++++ EXTRACT
A number of standard APIs have been described as target independent headers and are provided with the TDF system. A TCC environment is provided for each of these APIs (for example, ansi, posix, xpg3 - see 7.5 for a complete list, also see section 6.3). There is an important distinction to be made between base APIs (for example, POSIX) and extension APIs (for example, X11 Release 5). The command-line option -Yposix sets the API to be precisely POSIX, whereas the option -Yx5_lib sets it to the existing API plus the X11 Release 5 basic X library. This is done by using +INCL etc. in the posix environment to set the various variables corresponding to these environmental identifiers to precisely the values for POSIX, but <INCL etc. in the x5_lib environment to extend these variables by the values for X11 Release 5. Thus, to specify the API POSIX plus X11 Release 5, the command-line options -Yposix -Yx5_lib are required (in that order).

All the standard API environments provided also contain lines which set, or modify, the INFO environmental identifier. This contains textual information on the API, including API names and version numbers. This information can be printed by invoking TCC with the -info command-line option. For example, the command-line options:

% tcc -info -Yposix -Yx5_lib

cause the message:

tcc: API is X11 Release 5 Xlib plus POSIX (1003.1).

to be printed.

As was mentioned above, the default API is C89. Thus invoking TCC without specifying an API environment is equivalent to giving the -Yc89 command-line option. On the basis that, when it comes to portability, explicit decisions are better than implicit ones, the use of -Yc89 is recommended.

2.4. Using Environments to Implement tcc Options

Another use to which environments are put is to implement certain TCC command-line options. In particular, some options require different actions depending on the target machine. It is far easier to implement these by means of an environment, which can be defined differently on each target machine, rather than by trying to build all the alternative definitions into TCC.

An important example is the -g flag, which causes the generation of information for symbolic debugging. Depending on the target machine, different flags may need to be passed to the assembler and system linker when -g is specified, or the default .o files and libraries used by the linker may need to be changed. For this reason TCC uses a standard environment, tcc_diag, to implement the -g option.
++++++++
> _AIM OF THE EXERCISE_:
Answer these from the text on TCC environments:
(a) What is the default API?
(b) Which command-line option prints the API information held in INFO?
(c) Which standard environment does TCC use to implement the -g option?
++++ RAW RECORDS
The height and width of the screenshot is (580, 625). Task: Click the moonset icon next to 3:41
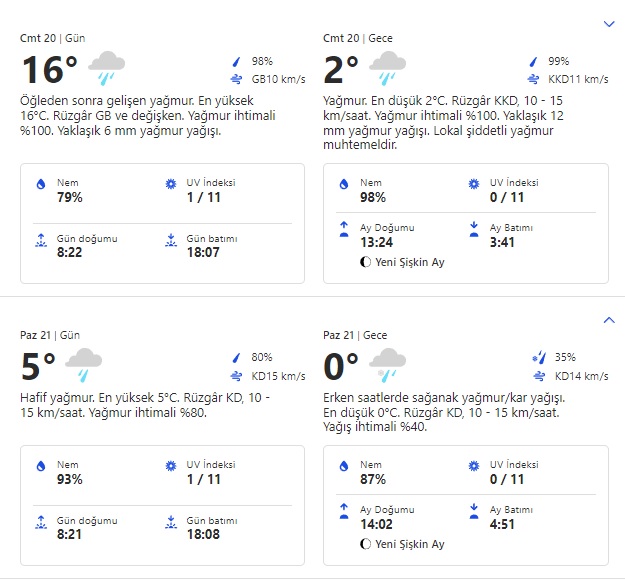(474, 227)
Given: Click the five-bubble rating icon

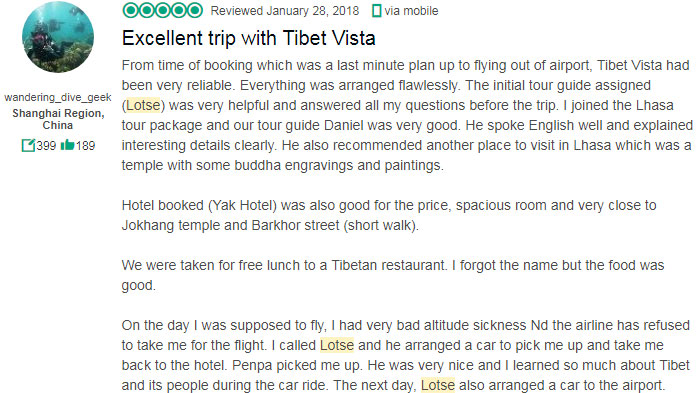Looking at the screenshot, I should tap(163, 10).
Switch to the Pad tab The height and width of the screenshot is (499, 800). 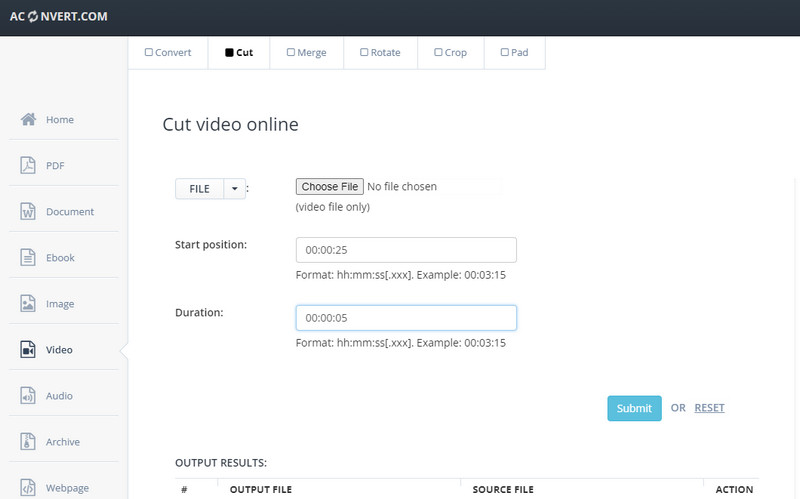pos(514,52)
++++++++
> _WRITTEN SOLUTION_:
(a) C89
(b) -info
(c) tcc_diag